**ACTION ITEM**
Retype everything in the entries that follow, exactly as shown.

**MATERIALS PROVIDED**
Start of Block

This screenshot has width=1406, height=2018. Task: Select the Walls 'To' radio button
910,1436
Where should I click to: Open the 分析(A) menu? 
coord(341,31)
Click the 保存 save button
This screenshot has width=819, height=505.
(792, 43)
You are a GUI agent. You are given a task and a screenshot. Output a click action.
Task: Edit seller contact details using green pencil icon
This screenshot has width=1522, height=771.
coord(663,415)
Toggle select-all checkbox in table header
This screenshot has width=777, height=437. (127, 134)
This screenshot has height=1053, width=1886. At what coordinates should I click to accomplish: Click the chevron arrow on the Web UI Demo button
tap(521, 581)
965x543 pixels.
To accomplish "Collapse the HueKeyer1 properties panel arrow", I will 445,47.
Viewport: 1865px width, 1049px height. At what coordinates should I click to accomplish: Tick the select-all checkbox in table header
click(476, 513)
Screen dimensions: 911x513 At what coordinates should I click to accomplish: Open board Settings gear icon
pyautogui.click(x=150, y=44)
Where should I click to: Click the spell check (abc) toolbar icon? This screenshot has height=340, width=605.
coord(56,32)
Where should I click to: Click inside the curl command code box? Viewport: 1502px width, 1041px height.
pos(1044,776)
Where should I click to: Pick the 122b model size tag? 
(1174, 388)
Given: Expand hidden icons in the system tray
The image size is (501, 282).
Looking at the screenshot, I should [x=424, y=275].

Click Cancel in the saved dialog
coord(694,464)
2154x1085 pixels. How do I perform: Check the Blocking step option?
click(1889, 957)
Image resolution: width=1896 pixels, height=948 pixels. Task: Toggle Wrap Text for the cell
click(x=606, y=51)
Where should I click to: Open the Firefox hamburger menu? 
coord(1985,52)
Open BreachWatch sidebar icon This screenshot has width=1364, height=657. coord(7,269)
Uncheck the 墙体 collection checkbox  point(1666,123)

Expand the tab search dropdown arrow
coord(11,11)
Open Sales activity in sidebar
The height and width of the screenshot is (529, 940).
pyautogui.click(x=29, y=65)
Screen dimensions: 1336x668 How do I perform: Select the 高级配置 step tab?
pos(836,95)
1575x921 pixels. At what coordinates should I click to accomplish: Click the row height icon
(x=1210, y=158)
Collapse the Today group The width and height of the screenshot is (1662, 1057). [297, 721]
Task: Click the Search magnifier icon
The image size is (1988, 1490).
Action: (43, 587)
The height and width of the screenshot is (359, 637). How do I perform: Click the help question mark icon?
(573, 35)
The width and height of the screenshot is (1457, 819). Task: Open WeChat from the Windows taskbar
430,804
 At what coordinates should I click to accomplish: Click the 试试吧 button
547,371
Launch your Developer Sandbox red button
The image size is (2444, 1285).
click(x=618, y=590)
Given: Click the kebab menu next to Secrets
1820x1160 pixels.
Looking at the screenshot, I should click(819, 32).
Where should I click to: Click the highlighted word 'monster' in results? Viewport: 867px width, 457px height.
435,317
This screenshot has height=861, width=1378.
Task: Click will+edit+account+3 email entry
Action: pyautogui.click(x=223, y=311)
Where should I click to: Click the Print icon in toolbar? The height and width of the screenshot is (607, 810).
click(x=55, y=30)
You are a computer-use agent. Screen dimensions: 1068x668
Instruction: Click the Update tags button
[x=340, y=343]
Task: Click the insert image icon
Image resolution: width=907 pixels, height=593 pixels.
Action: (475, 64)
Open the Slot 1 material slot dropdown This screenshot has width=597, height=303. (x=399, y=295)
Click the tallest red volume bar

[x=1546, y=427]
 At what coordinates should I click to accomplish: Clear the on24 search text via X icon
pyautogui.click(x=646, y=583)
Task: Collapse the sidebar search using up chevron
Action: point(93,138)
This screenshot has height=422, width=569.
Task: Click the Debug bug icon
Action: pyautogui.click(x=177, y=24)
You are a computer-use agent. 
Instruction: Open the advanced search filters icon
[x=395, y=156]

End of Block

**RESULT FOR THIS EXERCISE**
This screenshot has width=1406, height=2018. Task: Select the Walls 'To' radio button
910,1436
Where should I click to: Open the 分析(A) menu? 
coord(341,31)
Click the 保存 save button
This screenshot has width=819, height=505.
(792, 43)
You are a GUI agent. You are given a task and a screenshot. Output a click action.
Task: Edit seller contact details using green pencil icon
This screenshot has width=1522, height=771.
coord(663,415)
Toggle select-all checkbox in table header
This screenshot has width=777, height=437. (127, 134)
This screenshot has height=1053, width=1886. At what coordinates should I click to accomplish: Click the chevron arrow on the Web UI Demo button
tap(521, 581)
965x543 pixels.
To accomplish "Collapse the HueKeyer1 properties panel arrow", I will 445,47.
Viewport: 1865px width, 1049px height. At what coordinates should I click to accomplish: Tick the select-all checkbox in table header
click(476, 513)
Screen dimensions: 911x513 At what coordinates should I click to accomplish: Open board Settings gear icon
pyautogui.click(x=150, y=44)
Where should I click to: Click the spell check (abc) toolbar icon? This screenshot has height=340, width=605.
coord(56,32)
Where should I click to: Click inside the curl command code box? Viewport: 1502px width, 1041px height.
pos(1044,776)
Where should I click to: Pick the 122b model size tag? 
(1174, 388)
Given: Expand hidden icons in the system tray
The image size is (501, 282).
Looking at the screenshot, I should [x=424, y=275].

Click Cancel in the saved dialog
coord(694,464)
2154x1085 pixels. How do I perform: Check the Blocking step option?
click(1889, 957)
Image resolution: width=1896 pixels, height=948 pixels. Task: Toggle Wrap Text for the cell
click(x=606, y=51)
Where should I click to: Open the Firefox hamburger menu? 
coord(1985,52)
Open BreachWatch sidebar icon This screenshot has width=1364, height=657. coord(7,269)
Uncheck the 墙体 collection checkbox  point(1666,123)

Expand the tab search dropdown arrow
coord(11,11)
Open Sales activity in sidebar
The height and width of the screenshot is (529, 940).
pyautogui.click(x=29, y=65)
Screen dimensions: 1336x668 How do I perform: Select the 高级配置 step tab?
pos(836,95)
1575x921 pixels. At what coordinates should I click to accomplish: Click the row height icon
(x=1210, y=158)
Collapse the Today group The width and height of the screenshot is (1662, 1057). [297, 721]
Task: Click the Search magnifier icon
The image size is (1988, 1490).
Action: (43, 587)
The height and width of the screenshot is (359, 637). How do I perform: Click the help question mark icon?
(573, 35)
The width and height of the screenshot is (1457, 819). Task: Open WeChat from the Windows taskbar
430,804
 At what coordinates should I click to accomplish: Click the 试试吧 button
547,371
Launch your Developer Sandbox red button
The image size is (2444, 1285).
click(x=618, y=590)
Given: Click the kebab menu next to Secrets
1820x1160 pixels.
Looking at the screenshot, I should click(819, 32).
Where should I click to: Click the highlighted word 'monster' in results? Viewport: 867px width, 457px height.
435,317
This screenshot has height=861, width=1378.
Task: Click will+edit+account+3 email entry
Action: pyautogui.click(x=223, y=311)
Where should I click to: Click the Print icon in toolbar? The height and width of the screenshot is (607, 810).
click(x=55, y=30)
You are a computer-use agent. Screen dimensions: 1068x668
Instruction: Click the Update tags button
[x=340, y=343]
Task: Click the insert image icon
Image resolution: width=907 pixels, height=593 pixels.
Action: (475, 64)
Open the Slot 1 material slot dropdown This screenshot has width=597, height=303. (x=399, y=295)
Click the tallest red volume bar

[x=1546, y=427]
 At what coordinates should I click to accomplish: Clear the on24 search text via X icon
pyautogui.click(x=646, y=583)
Task: Collapse the sidebar search using up chevron
Action: point(93,138)
This screenshot has height=422, width=569.
Task: Click the Debug bug icon
Action: pyautogui.click(x=177, y=24)
You are a computer-use agent. 
Instruction: Open the advanced search filters icon
[x=395, y=156]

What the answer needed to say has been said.